OK here we are. Show us what that shiny paint can do.  🍻


----------



## nwcove (Mar 2, 2015)

edit .....pic posted below


----------



## Yanmar Ronin (Jan 31, 2015)

nwcove said:


> a few years back.


Bad link? Won't spool for me.


----------



## dagjohnsen56 (Dec 7, 2021)

Yanmar Ronin said:


> Bad link? Won't spool for me.


Me neither


----------



## UNDERTAKER (Dec 30, 2013)

*"SR" Will Go Thru That In 2 Gear Also. Sorry No Pics Though.*


----------



## dagjohnsen56 (Dec 7, 2021)

UNDERTAKER said:


> *"SR" Will Go Thru That In 2 Gear Also. Sorry No Pics Though.*


Cool, sorry for my lack of knowledge but what is the SR?


----------



## UNDERTAKER (Dec 30, 2013)

* "SR".







*


----------



## aldfam4 (Dec 25, 2016)

dagjohnsen56 said:


> Cool, sorry for my lack of knowledge but what is the SR?


I believe "Senior"!


----------



## JLawrence08648 (Jan 15, 2017)

That is the reason I recommend the Simplicity Pro.

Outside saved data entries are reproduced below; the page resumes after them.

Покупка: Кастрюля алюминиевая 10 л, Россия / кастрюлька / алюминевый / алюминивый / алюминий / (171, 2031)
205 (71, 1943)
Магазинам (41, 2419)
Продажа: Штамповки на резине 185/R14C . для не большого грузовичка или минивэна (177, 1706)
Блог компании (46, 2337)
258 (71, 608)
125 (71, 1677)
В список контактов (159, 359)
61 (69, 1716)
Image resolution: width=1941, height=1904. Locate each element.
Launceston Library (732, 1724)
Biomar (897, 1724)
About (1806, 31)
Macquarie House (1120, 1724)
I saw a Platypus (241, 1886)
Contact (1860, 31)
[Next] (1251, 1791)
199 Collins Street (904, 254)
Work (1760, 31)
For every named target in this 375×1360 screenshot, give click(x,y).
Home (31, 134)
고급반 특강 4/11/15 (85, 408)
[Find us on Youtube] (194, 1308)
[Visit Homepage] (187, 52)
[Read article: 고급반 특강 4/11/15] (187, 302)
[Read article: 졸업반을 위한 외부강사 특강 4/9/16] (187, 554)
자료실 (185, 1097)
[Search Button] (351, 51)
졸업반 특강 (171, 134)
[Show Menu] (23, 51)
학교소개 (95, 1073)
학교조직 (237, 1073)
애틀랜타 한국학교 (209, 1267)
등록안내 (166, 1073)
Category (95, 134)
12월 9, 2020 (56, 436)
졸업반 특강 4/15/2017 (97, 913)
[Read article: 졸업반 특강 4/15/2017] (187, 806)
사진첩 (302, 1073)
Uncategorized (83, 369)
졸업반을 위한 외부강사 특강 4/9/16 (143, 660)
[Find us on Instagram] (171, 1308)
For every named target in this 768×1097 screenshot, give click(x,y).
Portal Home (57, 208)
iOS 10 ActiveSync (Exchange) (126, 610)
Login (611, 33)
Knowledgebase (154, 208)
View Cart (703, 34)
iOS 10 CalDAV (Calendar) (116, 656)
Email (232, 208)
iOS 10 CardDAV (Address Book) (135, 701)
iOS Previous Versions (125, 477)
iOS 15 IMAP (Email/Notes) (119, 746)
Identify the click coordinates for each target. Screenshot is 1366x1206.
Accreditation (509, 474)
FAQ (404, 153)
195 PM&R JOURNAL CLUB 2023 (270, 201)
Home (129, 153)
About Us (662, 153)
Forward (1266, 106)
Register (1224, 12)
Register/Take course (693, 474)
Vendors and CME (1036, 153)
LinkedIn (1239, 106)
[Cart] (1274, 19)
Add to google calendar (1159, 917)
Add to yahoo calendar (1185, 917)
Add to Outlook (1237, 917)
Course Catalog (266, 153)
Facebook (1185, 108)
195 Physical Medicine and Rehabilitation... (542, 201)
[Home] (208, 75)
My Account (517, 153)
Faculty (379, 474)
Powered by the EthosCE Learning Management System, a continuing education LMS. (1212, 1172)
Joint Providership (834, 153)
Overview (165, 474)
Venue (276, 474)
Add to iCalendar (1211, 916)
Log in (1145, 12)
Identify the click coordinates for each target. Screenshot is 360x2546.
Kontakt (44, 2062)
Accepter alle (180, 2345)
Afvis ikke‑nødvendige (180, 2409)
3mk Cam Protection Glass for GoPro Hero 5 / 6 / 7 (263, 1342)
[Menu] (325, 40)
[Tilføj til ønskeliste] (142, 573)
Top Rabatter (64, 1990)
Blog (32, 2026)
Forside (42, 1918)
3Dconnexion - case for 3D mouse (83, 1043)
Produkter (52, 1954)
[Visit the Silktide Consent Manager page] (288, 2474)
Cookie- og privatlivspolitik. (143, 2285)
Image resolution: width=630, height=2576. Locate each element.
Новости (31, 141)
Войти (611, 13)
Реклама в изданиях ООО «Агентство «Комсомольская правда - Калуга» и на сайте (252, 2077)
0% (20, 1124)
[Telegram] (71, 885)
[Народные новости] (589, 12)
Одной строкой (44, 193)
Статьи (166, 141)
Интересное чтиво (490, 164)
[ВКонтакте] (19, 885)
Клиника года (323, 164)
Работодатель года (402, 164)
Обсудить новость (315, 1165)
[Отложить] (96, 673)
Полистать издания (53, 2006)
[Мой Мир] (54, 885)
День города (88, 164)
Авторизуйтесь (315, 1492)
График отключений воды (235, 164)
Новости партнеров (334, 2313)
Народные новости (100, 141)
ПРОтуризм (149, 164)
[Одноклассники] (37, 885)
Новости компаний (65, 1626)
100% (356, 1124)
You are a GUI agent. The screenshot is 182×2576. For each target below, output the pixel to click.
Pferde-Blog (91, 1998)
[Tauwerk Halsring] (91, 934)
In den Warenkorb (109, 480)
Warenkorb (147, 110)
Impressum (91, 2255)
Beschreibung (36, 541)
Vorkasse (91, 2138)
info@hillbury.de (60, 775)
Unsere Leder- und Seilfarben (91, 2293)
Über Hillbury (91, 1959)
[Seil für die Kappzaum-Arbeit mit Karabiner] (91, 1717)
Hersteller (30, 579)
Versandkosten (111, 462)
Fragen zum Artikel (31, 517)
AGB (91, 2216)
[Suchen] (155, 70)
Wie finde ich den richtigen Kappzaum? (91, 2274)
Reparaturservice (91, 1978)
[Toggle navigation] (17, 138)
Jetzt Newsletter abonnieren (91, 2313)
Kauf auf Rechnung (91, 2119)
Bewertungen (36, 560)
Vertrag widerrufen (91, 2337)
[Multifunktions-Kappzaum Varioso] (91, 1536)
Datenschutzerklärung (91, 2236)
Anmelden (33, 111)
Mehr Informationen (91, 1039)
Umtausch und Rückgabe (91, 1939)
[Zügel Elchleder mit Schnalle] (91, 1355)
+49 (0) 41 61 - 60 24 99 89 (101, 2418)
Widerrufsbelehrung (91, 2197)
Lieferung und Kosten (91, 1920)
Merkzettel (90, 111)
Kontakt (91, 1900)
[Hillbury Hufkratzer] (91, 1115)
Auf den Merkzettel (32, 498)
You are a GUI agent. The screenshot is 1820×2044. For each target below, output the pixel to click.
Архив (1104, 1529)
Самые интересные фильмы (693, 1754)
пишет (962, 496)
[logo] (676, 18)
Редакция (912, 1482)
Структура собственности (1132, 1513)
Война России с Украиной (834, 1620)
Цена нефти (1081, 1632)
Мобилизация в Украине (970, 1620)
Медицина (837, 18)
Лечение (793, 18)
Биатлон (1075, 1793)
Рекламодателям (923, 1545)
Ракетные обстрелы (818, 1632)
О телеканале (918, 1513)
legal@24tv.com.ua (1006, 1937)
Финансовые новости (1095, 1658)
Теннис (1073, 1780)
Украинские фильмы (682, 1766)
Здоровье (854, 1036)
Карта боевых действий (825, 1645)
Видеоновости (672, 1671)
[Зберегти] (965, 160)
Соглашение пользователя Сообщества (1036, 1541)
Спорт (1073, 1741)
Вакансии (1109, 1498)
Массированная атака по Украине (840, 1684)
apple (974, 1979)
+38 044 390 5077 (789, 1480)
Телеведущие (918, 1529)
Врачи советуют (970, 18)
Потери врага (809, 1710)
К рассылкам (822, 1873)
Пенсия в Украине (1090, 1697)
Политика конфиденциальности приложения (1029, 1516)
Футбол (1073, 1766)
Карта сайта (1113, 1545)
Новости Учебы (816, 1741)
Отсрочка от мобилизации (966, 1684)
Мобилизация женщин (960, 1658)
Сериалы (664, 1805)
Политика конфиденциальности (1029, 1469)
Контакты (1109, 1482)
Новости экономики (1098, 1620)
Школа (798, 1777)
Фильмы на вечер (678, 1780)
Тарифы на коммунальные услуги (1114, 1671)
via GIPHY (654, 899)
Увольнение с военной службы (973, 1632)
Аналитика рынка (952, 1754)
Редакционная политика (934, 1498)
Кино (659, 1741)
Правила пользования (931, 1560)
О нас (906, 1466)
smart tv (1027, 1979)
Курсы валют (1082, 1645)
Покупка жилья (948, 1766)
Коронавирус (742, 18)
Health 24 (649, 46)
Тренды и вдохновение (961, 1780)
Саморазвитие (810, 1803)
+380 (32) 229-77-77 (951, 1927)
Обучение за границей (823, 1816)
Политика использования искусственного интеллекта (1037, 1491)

A neighbor has the 8hp Pro model from when he had his landscaping business 20-30 years ago. Clearing the sidewalk at the corner where the town pushed all the snow, it was packed and higher than above. He went through that pile like nothing. He said he'll never get rid of it.


----------



## CarlB (Jan 2, 2011)

dagjohnsen56 said:


> Just one of these moments with my incredible Simplicity Signature P1728EX. Went straight thru in second gear! This is when you know you got something special.
> View attachment 184891


impressive


----------



## dagjohnsen56 (Dec 7, 2021)

UNDERTAKER said:


> * "SR".
> View attachment 184892
> *


Looks like a beast!


----------



## Tseg (Jan 29, 2021)

I‘m jelly. Of course here I sit with my new Honda still waiting for the first accumulating snow of the year. 95” a few years back, watch me have no snow to plow this year.


----------



## dagjohnsen56 (Dec 7, 2021)

Tseg said:


> I‘m jelly. Of course here I sit with my new Honda still waiting for the first accumulating snow of the year. 95” a few years back, watch me have no snow to plow this year.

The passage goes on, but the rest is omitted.